— Aim —
Rewrite the records from their start through the line that contains "coord(337,389)", inclusive, replacing "dropdown" with "drop-down" and keeping everything else the same. Leave the pictures out of your answer.

___ Extracted data ___

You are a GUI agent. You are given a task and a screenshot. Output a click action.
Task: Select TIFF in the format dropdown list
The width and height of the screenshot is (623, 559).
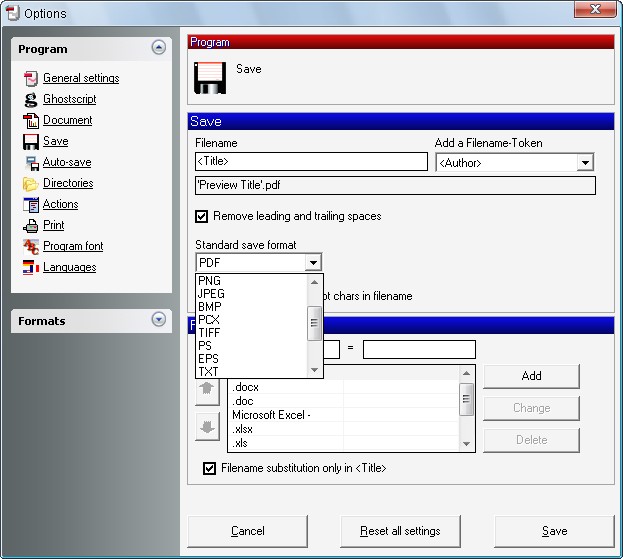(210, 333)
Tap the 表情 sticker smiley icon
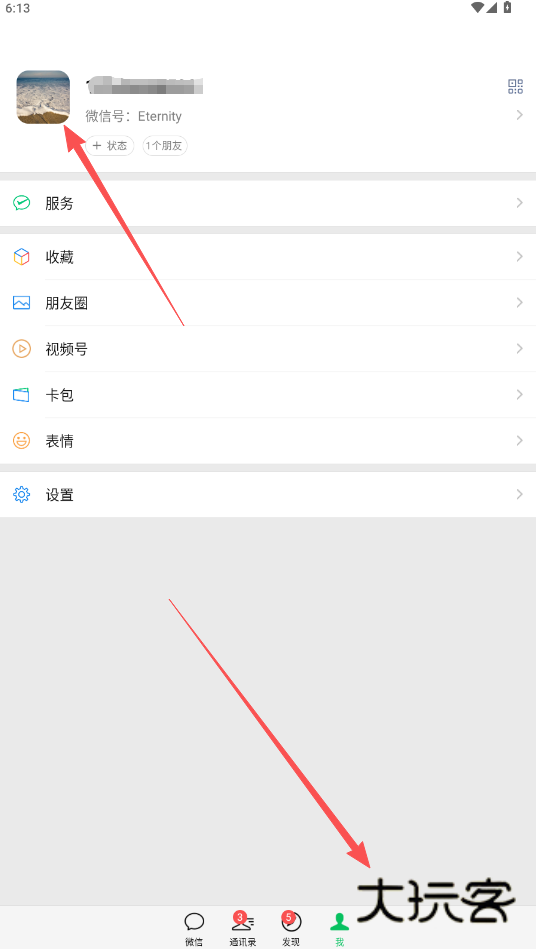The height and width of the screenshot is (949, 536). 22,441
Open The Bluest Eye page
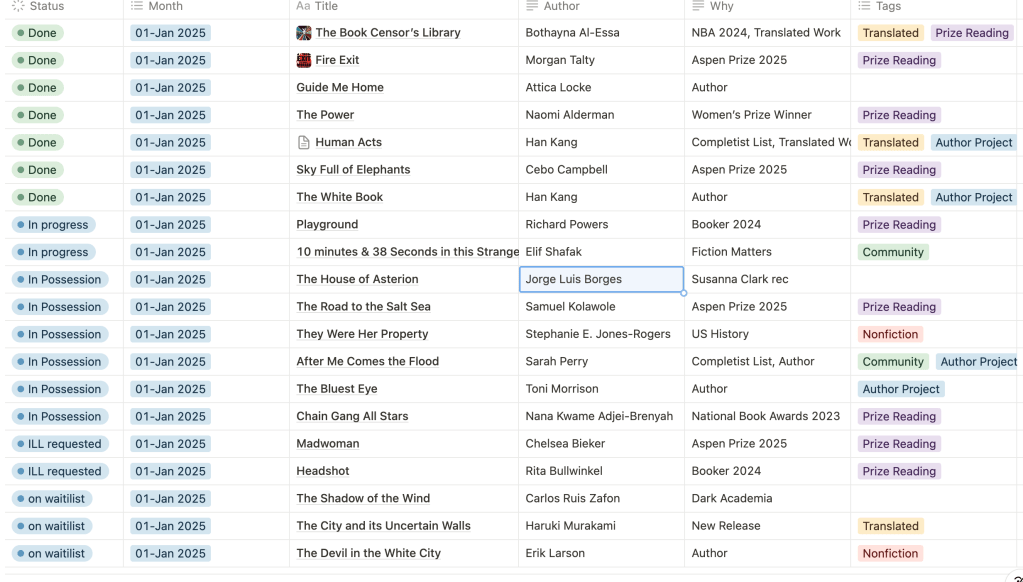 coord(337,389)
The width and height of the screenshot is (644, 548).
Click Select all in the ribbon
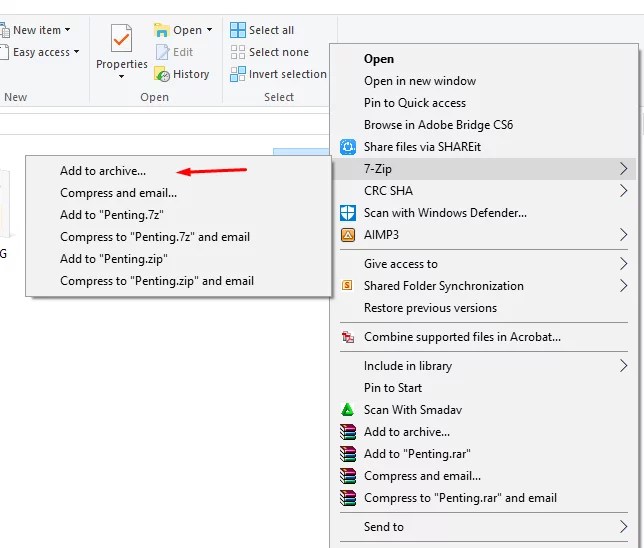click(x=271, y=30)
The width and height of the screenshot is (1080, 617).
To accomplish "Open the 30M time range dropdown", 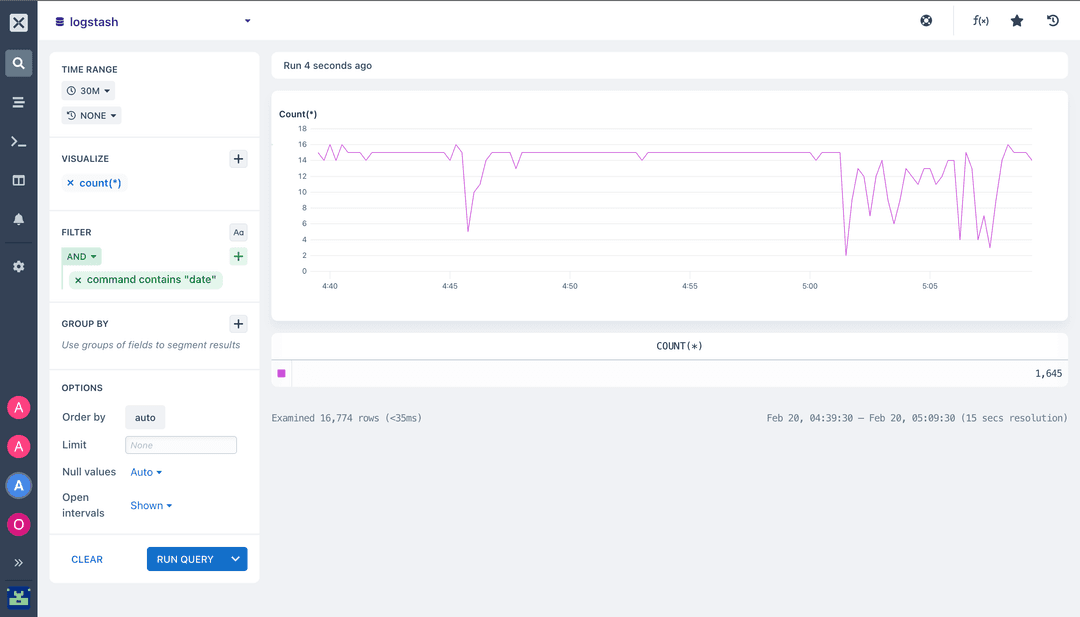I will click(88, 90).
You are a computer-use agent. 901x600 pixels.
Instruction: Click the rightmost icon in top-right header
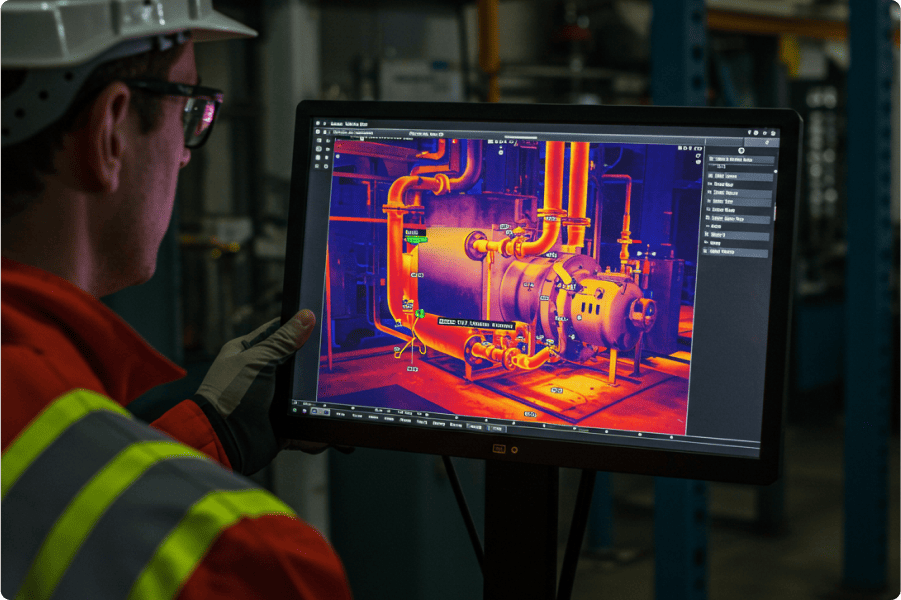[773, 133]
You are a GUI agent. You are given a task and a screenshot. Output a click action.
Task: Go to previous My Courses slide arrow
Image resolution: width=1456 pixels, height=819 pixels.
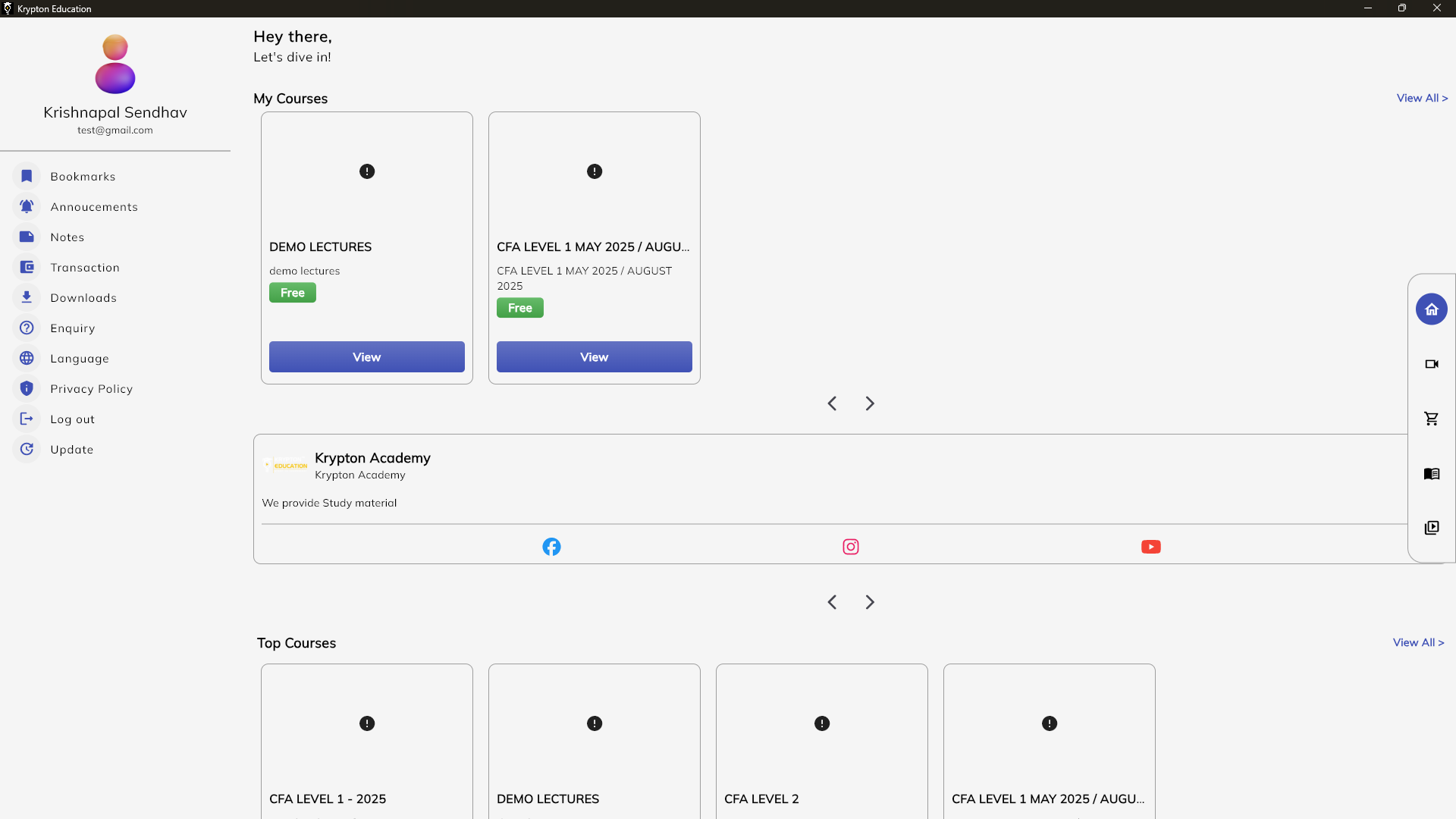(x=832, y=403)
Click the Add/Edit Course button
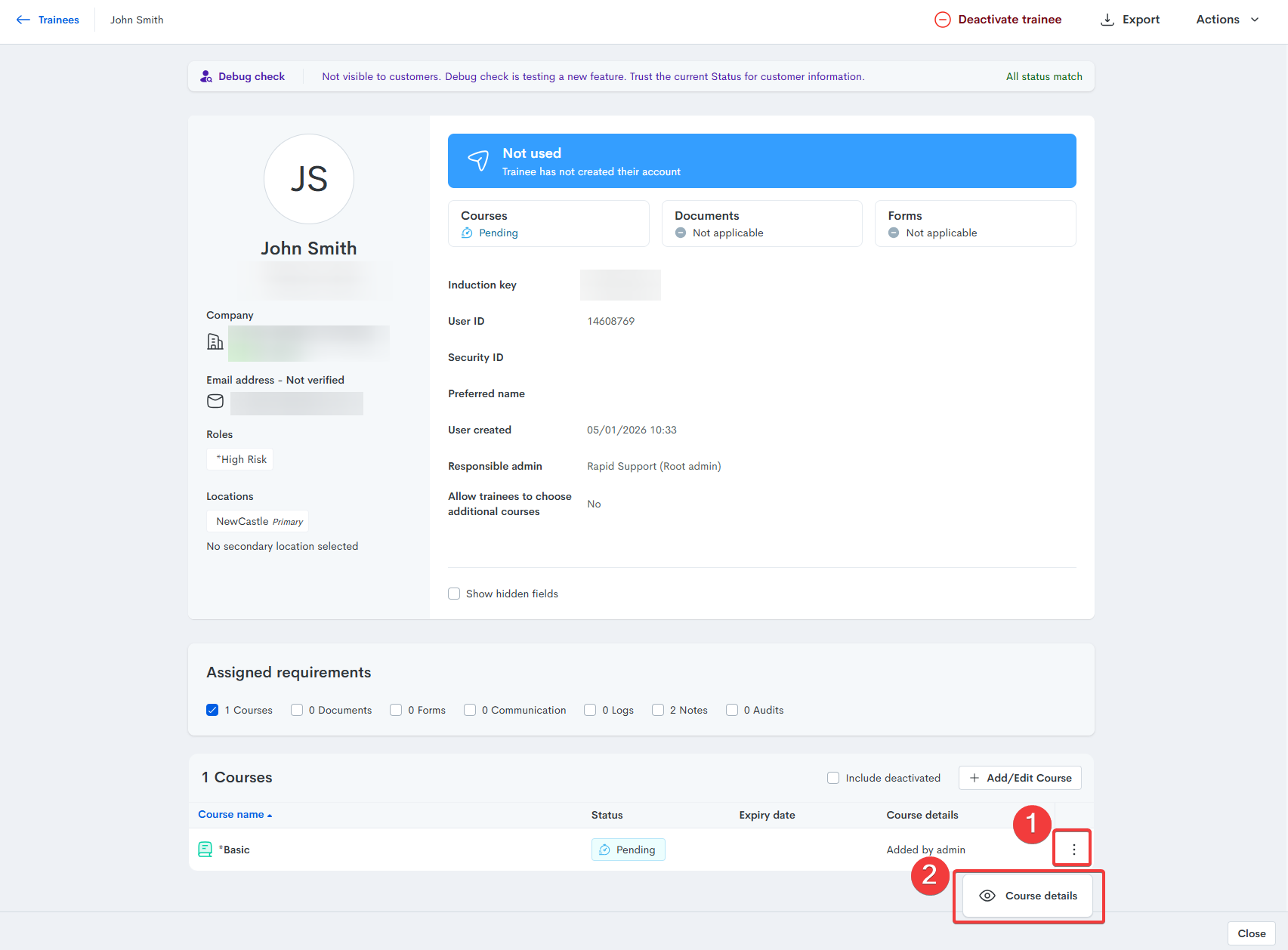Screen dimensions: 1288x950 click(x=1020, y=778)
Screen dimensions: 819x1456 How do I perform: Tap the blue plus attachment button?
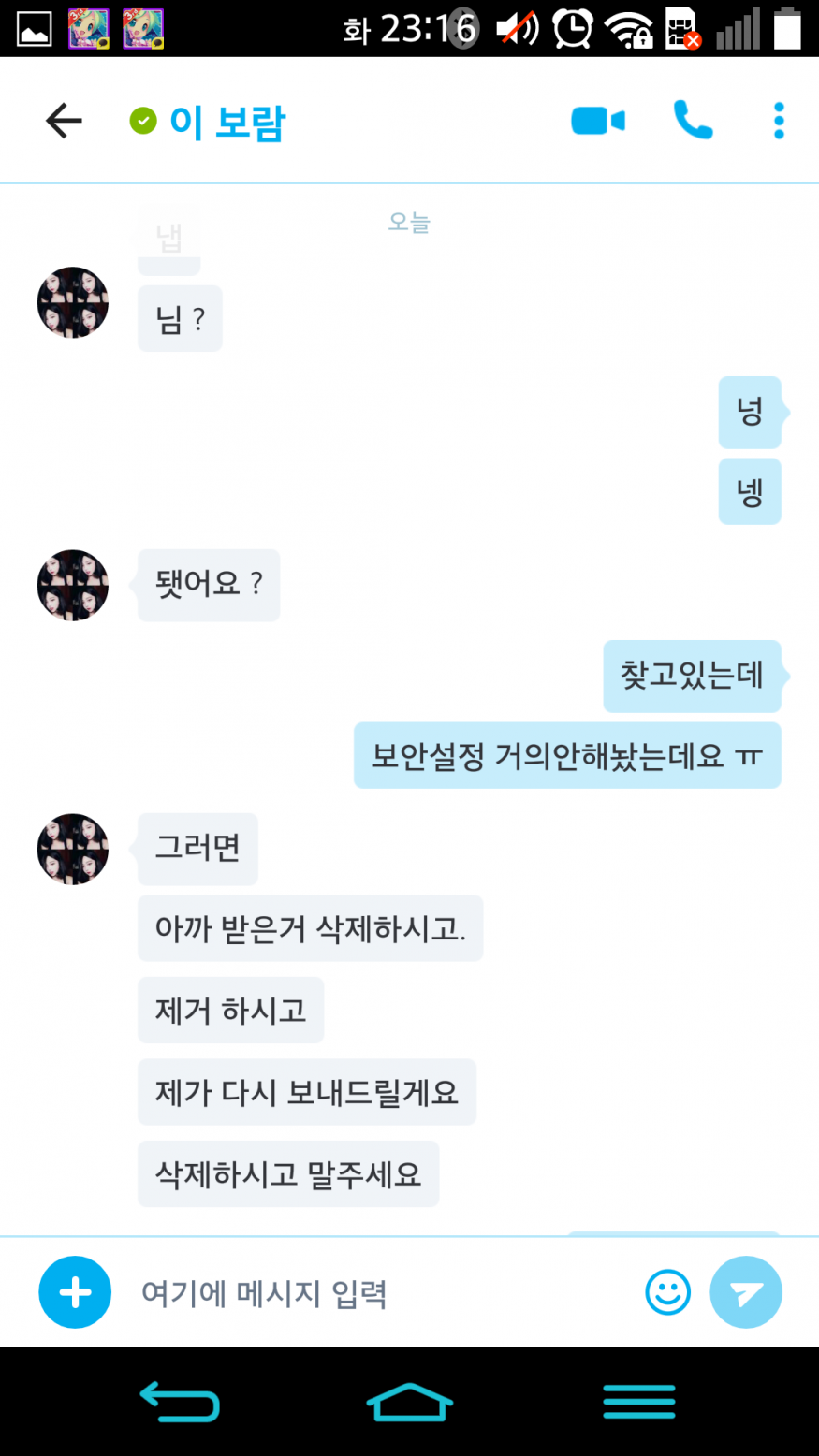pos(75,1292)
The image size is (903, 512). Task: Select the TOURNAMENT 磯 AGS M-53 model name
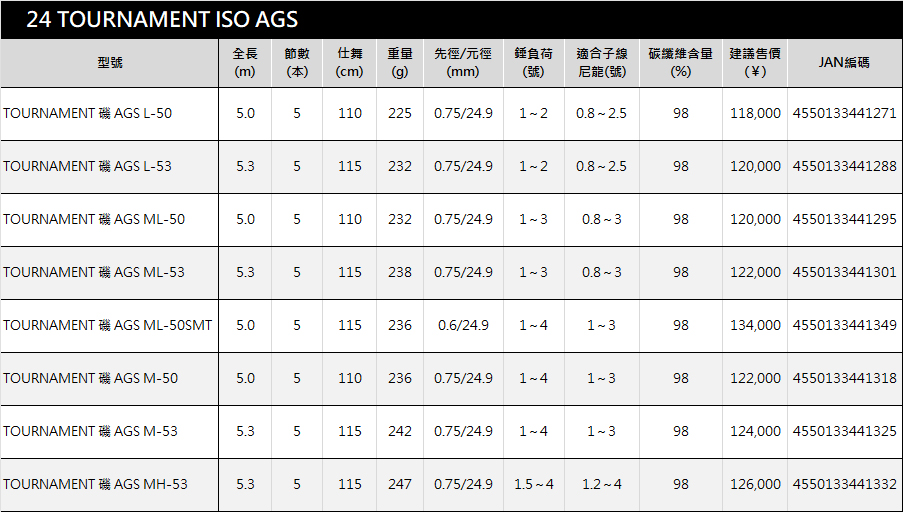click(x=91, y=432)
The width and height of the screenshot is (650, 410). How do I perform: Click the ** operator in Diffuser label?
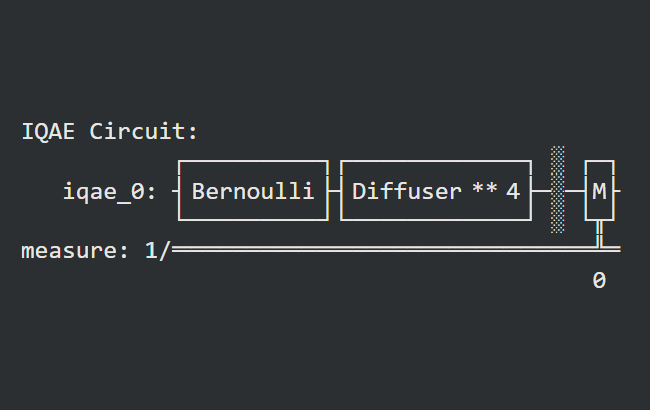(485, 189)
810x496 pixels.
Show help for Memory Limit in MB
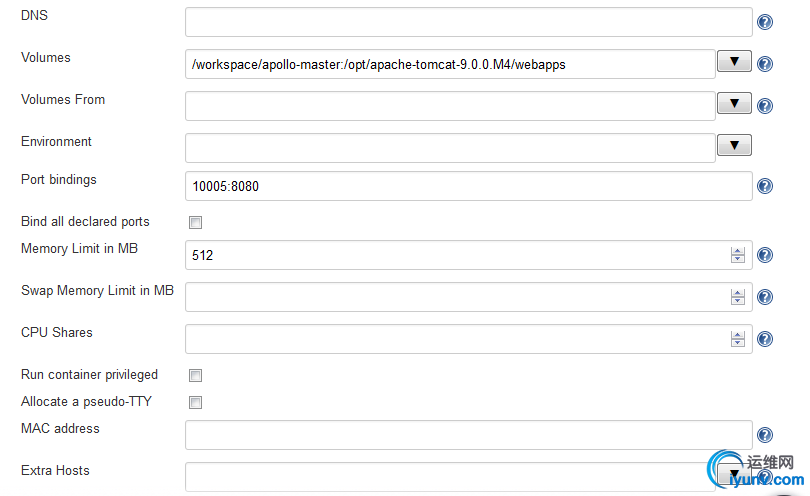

___

— Completed exercise —
You are a GUI agent. You are given a task and a screenshot. Output a click action.
Task: Select TIFF in the format drop-down list
The width and height of the screenshot is (623, 559).
(210, 333)
Tap the 表情 sticker smiley icon
The height and width of the screenshot is (949, 536). 22,441
Open The Bluest Eye page
 coord(337,389)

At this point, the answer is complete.